When you think of the word “bundling,” I’m sure you think of several layers of clothing to protect yourself from the cold. Or, more likely nowadays, getting your internet, cable and cell phone all under one contract. In Colonial America, Bundling was the practice of putting a courting couple together in bed for the night, fully clothed, to get better acquainted before marriage. It was considered an acceptable way for two young people to spend the night.
A theory for this respectability comes from the story of Ruth and Boaz from the Bible. According to most articles and books I’ve read about bundling, Ruth and Boaz spent the night together on the threshing room floor. The story as written in the Bible has Ruth sneaking in after Boaz has fallen asleep then sleeping at his feet. Her mother-in-law told her this was the way to get Boaz to marry her. Boaz even states that he doesn’t want anyone to know that a woman has entered the threshing room. Not sure why this makes bundling acceptable, but people are known to very loosely interpret the bible when it’s convenient.
The practice of bundling came over to the states with the first colonists. There are some writings still around that talk about the use of bundling in the UK and Holland. The earliest mention in the states goes back to 1634. Bundling, also called Tarrying, gave a young couple the opportunity to spend time together in an intimate setting. Something that NEVER happened in the 17th and 18th century. Keep in mind that during this time you didn’t get to choose who you married, your parents did. You married to align families, to access other resources like land or livestock, or just to make sure you married into a family with wealth, prestige, or adequate resources. Back in the UK and Europe, this was the way everyone approached marriage unless you were dirt poor and had nothing to exchange.
In the new world, you had the added pressure of extremely limited resources. Marriage was more about survival. Couples needed to have children to increase the workforce and build up their wealth and property. This survival culture is most likely why bundling is mentioned more in the prosperous 1700’s than the struggling 1600s. The more people had to offer, the more they had to bargain in exchange for marriage. It was all about coupling finances and property, and the woman was also considered property.
Despite the limited resources, Puritan’s practiced this tradition more than the Virginia settlers. More families settled in New England than in Virginia, which mostly consisted of single men for the first couple of years. This difference meant that while Puritan settlers didn’t have much when they arrived in the new world, they were more apt to keep their marriage traditions from back home. Marriage was decided between fathers and involved discussions of dowry and inheritance, even if there wasn’t much with which to negotiate.
▬▬▬▬▬▬▬▬▬▬
**Parts of the exercise:**
1/ Answer these questions from the bundling text:
(a) What year is given for the earliest mention of bundling in the states?
(b) What other name for bundling does the text give?
(c) Which settlers practiced bundling more than the Virginia settlers?
2/ How would you say this sentence from the bundling text in Spanish: "The practice of bundling came over to the states with the first colonists."
3/ Can you sum up the bundling text in two sentences?
The entries that come after the text were taken from a separate source.

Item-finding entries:
▬▬▬▬▬▬▬▬▬▬
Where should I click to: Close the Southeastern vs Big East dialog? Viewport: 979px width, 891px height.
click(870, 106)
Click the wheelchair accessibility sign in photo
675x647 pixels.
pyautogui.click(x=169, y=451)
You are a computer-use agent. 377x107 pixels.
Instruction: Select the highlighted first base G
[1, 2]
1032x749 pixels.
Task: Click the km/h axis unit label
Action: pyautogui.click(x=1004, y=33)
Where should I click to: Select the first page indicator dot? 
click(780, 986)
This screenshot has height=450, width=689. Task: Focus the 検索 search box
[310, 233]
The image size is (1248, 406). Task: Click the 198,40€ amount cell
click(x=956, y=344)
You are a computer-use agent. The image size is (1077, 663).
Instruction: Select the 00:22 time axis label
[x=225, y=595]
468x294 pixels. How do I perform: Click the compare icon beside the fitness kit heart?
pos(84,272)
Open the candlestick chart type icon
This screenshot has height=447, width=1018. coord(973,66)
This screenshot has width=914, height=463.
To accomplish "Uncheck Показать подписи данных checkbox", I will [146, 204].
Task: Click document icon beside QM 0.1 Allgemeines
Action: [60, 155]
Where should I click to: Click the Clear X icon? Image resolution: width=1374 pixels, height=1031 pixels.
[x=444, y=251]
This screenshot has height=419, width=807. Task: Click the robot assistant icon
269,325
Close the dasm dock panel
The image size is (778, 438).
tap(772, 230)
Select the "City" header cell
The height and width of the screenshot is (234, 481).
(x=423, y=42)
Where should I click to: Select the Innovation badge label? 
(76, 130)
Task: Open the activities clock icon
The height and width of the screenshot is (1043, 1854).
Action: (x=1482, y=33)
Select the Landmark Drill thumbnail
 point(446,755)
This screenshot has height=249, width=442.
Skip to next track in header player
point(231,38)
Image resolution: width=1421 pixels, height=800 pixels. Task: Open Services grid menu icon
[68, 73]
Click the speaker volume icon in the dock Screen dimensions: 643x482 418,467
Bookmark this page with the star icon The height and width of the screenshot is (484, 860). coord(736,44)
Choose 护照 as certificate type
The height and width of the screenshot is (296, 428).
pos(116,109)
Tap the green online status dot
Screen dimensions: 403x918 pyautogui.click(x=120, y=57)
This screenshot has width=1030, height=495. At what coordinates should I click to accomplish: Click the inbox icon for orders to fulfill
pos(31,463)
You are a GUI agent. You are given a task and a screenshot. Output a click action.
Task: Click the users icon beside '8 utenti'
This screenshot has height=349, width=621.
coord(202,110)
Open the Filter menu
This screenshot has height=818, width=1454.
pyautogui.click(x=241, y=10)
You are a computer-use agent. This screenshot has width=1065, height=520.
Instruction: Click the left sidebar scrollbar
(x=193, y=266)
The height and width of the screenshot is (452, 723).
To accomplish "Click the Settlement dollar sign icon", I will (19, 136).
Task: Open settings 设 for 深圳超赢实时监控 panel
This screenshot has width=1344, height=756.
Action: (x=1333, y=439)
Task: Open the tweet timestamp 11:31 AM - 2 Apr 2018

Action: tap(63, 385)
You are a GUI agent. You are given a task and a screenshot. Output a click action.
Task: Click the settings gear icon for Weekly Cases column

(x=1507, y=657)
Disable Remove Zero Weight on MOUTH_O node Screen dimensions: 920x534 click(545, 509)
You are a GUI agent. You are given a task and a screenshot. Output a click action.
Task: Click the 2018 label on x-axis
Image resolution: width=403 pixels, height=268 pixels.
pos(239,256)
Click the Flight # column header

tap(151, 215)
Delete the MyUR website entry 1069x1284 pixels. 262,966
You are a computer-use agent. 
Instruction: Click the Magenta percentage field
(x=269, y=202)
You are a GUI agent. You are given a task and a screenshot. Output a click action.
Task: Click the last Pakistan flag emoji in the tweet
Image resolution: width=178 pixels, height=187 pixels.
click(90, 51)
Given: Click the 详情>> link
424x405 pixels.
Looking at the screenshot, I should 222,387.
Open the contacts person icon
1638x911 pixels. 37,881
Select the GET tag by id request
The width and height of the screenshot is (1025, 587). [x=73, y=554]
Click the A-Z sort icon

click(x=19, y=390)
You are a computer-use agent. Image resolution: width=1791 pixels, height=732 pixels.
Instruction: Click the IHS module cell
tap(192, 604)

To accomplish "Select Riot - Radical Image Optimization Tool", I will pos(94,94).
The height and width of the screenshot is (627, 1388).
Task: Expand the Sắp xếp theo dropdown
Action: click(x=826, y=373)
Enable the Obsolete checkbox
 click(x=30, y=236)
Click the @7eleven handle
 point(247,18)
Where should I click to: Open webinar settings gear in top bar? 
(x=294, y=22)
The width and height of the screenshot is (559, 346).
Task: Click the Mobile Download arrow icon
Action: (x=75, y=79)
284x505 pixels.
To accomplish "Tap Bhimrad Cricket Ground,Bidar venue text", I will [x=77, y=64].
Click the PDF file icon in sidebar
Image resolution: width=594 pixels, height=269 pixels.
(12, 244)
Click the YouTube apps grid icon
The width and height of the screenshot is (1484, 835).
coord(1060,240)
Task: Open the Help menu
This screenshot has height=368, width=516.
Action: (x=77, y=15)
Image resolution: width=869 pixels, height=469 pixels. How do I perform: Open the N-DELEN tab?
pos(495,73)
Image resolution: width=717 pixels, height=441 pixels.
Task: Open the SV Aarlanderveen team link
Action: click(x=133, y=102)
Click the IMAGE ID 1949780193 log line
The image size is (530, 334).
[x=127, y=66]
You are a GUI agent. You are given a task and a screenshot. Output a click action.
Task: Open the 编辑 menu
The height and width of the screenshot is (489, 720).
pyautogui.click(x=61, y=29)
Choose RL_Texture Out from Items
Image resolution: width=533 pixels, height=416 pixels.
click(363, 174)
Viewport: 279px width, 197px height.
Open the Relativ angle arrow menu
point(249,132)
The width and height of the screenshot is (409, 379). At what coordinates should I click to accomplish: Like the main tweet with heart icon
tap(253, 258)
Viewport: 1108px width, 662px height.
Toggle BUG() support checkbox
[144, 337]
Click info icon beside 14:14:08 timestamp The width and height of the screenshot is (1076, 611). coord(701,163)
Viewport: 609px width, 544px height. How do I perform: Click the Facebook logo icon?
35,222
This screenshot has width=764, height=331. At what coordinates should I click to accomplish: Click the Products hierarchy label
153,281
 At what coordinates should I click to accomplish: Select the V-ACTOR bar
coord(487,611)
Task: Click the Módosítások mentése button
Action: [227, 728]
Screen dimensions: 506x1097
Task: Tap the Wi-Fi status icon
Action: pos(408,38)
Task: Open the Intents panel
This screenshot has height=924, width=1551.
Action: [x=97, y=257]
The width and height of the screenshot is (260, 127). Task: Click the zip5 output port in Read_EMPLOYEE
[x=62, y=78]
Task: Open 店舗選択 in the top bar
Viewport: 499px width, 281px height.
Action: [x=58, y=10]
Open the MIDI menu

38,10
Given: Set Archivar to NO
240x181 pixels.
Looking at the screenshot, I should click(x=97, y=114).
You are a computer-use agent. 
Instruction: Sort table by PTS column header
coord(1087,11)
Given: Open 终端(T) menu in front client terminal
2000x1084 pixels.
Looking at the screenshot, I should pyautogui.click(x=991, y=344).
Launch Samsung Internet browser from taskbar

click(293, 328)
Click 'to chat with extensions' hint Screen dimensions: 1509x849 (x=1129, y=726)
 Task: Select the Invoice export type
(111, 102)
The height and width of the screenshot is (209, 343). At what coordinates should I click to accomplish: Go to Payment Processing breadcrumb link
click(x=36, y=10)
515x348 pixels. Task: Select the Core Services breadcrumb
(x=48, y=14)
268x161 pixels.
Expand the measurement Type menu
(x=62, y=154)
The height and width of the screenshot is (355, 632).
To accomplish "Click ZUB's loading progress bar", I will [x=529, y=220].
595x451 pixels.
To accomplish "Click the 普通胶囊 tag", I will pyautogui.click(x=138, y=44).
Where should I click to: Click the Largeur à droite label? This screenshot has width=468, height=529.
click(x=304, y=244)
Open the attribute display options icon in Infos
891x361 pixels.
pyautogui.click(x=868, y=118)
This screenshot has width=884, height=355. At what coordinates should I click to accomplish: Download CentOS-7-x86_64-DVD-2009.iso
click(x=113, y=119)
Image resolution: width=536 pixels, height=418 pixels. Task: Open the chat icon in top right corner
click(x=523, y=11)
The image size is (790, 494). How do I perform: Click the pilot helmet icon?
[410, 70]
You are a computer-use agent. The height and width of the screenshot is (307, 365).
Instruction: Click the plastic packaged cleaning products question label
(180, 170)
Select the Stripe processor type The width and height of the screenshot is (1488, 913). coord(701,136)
▬▬▬▬▬▬▬▬▬▬
**Results of the tasks:**
1/
(a) 1634
(b) Tarrying
(c) The Puritans

2/ La práctica del bundling llegó a los estados con los primeros colonos.

3/ In Colonial America, bundling meant putting a courting couple in bed together for the night, fully clothed, so they could get better acquainted before marriage, a practice that came over with the first colonists. At a time when parents chose their children's spouses and marriage was largely about survival and resources, Puritan settlers practiced bundling more than Virginia settlers because more families settled in New England and kept their marriage traditions from home.